QUOTED TEXT:
▬▬▬
Let me go back to the original vignette that prompted my question. 

I am showing a heavily FT pedigree to a HT person (well respected. Pro trainer.) She says that generally, she believes the HT lines are very well developed and that increasingly proven to do superior work in HT's. Her knock on FT dogs was mostly about line manners (She was looking at the Chena River line and mentioned Chevez was a great producer, a very young FC but one of the most vocal dogs on line and that he threw this in his pups. In her view, the dog that can't be all settled down and all-business on the line is going to get docked seriously on points. And she sees the very vocal dogs as particularly deficient in a hunting context. Then too... I think she knows I am not terribly experienced and worries that I would be getting too much dog.

So... to narrow the question a bit... is it more or less likely that a FT breeding would be a monster on the line, whining and snorting and yiping when sent? I gather from what this pro told me her feeling is that they are and that that has been bred away from in the well established hunt test lines.


----------



## Ted Shih (Jan 20, 2003)

1tulip said:


> So... to narrow the question a bit... is it more or less likely that a FT breeding would be a monster on the line, whining and snorting and yiping when sent? I gather from what this pro told me her feeling is that they are and that that has been bred away from in the well established hunt test lines.



What part of "you cannot make such broad generalizations" do you not understand?


----------



## huntinman (Jun 1, 2009)

1tulip said:


> Let me go back to the original vignette that prompted my question.
> 
> I am showing a heavily FT pedigree to a HT person (well respected. Pro trainer.) She says that generally, she believes the HT lines are very well developed and that increasingly proven to do superior work in HT's. Her knock on FT dogs was mostly about line manners (She was looking at the Chena River line and mentioned Chevez was a great producer, a very young FC but one of the most vocal dogs on line and that he threw this in his pups. In her view, the dog that can't be all settled down and all-business on the line is going to get docked seriously on points. And she sees the very vocal dogs as particularly deficient in a hunting context. Then too... I think she knows I am not terribly experienced and worries that I would be getting too much dog.
> 
> So... to narrow the question a bit... is it more or less likely that a FT breeding would be a monster on the line, whining and snorting and yiping when sent? I gather from what this pro told me her feeling is that they are and that that has been bred away from in the well established hunt test lines.


I'd be curios to know if this lady pro ever saw Chavez run? I don't remember him being crazy and vocal...  Nor were most of the Chena River dogs. Ripple was the wild one of the bunch. Sounds like pure stereotyping to me. Get the best breeding you can afford and train the hell out of the pup. You can't make a silk purse out of a sows ear.


----------



## 1tulip (Oct 22, 2009)

I was really honest with the breeder and he identified a planned litter that he thought would be "too hot" for me. My criteria was pretty simple: A lot of starch and drive. One tough enough to want to do it again even if I messed him up. But at the same time, trainable enough for a rank amateur. He thought Nitro/Chena River would fill the bill.
▬▬▬
RECORDED INFORMATION:
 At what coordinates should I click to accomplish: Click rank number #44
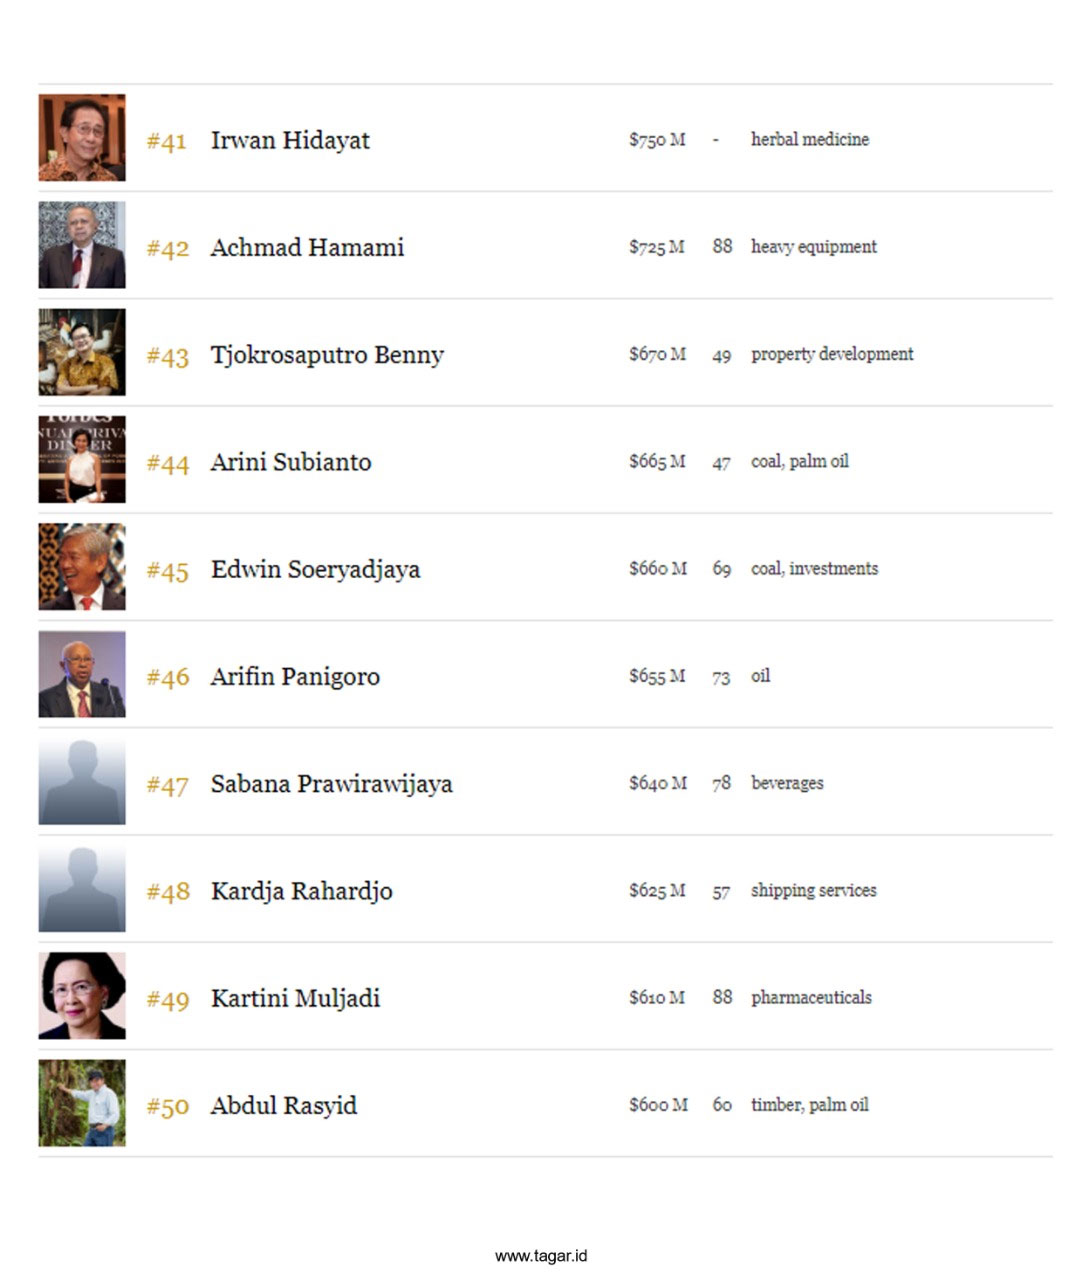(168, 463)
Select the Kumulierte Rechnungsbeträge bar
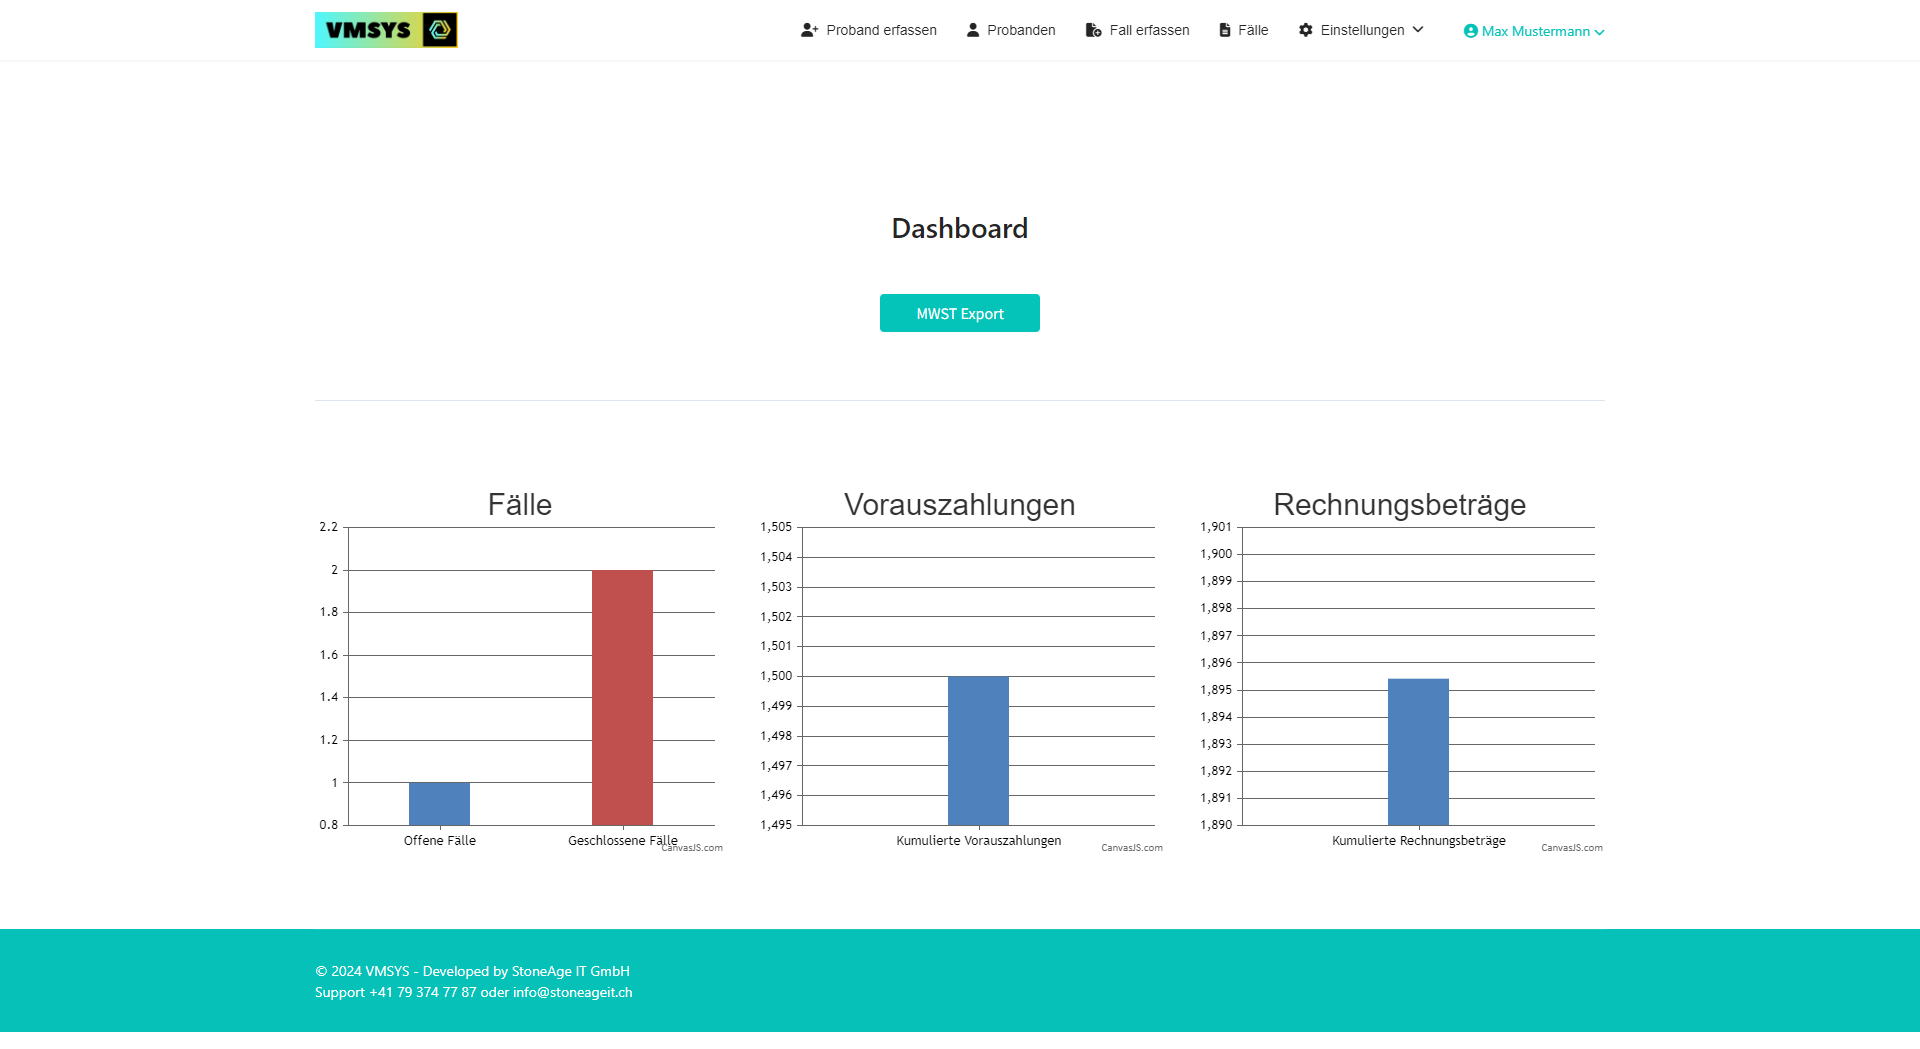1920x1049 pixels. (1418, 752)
▬▬▬
WHAT YOU NEED TO DO: Resume the forum thread on field-trial versus hunt-test dog lines from the point where it stops. The listing plays no part in what you are asked to do.

OUTPUT BELOW:
As for HT dogs... I have issues with their marking but that's probably the fodder for another thread.


----------



## DarrinGreene (Feb 8, 2007)

Ted Shih said:


> What part of "you cannot make such broad generalizations" do you not understand?


^^^^^^^^^^^^^^^^^^^^^^^^^^^^^^^^^^^^^^^^^^^^^^^^^^^^^^^

What he said!


----------



## Scott Adams (Jun 25, 2003)

Jerry Beil said:


> Wouldn't you agree that there are a number of very good Field Trial dogs that would be a handful for a less experienced trainer? And, that some FT washouts might have been an easier dog for that less experienced trainer to handle? Some FT breedings would not be recommended to a less experienced trainer looking for a dog he can run in hunt tests - not because the pup isn't likely to be more than capable of succeeding in the HT Venue, but because the dog is more than the trainer is likely to enjoy handling and training.
> 
> It doesn't seem like it matters so much HT or FT breeding, what matters is the specific dogs in question. If both of those dogs are the kind of dog you want your dog to be, that seems like a pretty good start.


The issue is not "what venue will the dog be better suited for?" Nor is it, "Is this dog too much for the new trainer to deal with?"
The so called "FT bred dogs" have demonstrated trainability and natural talent, in the most difficult testing environment that tests trainability and natural talent. The line manners stuff is 99.9% training, or lack of.
The dog that a new person needs is one with trainability, intelligence and natural talent & desire (Most important IMO) This dog will be the most forgiving of newbie mistakes. It will challenge a new trainer to better themselves. It will make a new trainer work to keep up.
A lesser dog will make you pay a big price for mistakes. It will get you mired in issues and stop your progress.
I was told by mentors when I started" A good dog will teach you far more than a so-so dog" What they meant was "Get rid of meat head and get something worth your time"
A smart trainer buys the most dog he/she can afford, whether it is to be a hunting dog, or a national champion.
This advice was in JLF's book printed more than 60 yrs ago. Still true today.


----------



## limiman12 (Oct 13, 2007)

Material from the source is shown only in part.